P.S。在大多数情况下,您需要将文本划分为单词以执行其他使用tf-idf的分类任务。所以最有可能的是使用词干分析器会更好:
from nltk.stem.porter import PorterStemmer
porter = PorterStemmer()
并在循环中使用[porter.stem(i.lower()) for i in wordpunct_tokenize(doc) if i.lower() not in stop_words]
。
答案 3 :(得分:14)
@alvas有一个很好的答案。但同样取决于任务的性质,例如在您的应用程序中,您要考虑所有conjunction
,例如和,或者,但是,如果,和所有determiner
,例如,a,some,most,every,no 作为停止词,将所有其他词性视为合法,那么你可能想要研究这个使用词性标注集来丢弃单词的解决方案,Check table 5.1:
import nltk
STOP_TYPES = ['DET', 'CNJ']
text = "some data here "
tokens = nltk.pos_tag(nltk.word_tokenize(text))
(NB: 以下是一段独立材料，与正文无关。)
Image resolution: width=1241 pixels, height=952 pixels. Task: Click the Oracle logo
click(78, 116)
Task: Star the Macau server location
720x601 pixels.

good_words = [w for w, wtype in tokens if wtype not in STOP_TYPES]
答案 4 :(得分:5)
您可以将string.punctuation与内置的NLTK停用词列表一起使用:
from nltk.tokenize import word_tokenize, sent_tokenize
from nltk.corpus import stopwords
from string import punctuation
words = tokenize(text)
wordsWOStopwords = removeStopWords(words)
def tokenize(text):
sents = sent_tokenize(text)
return [word_tokenize(sent) for sent in sents]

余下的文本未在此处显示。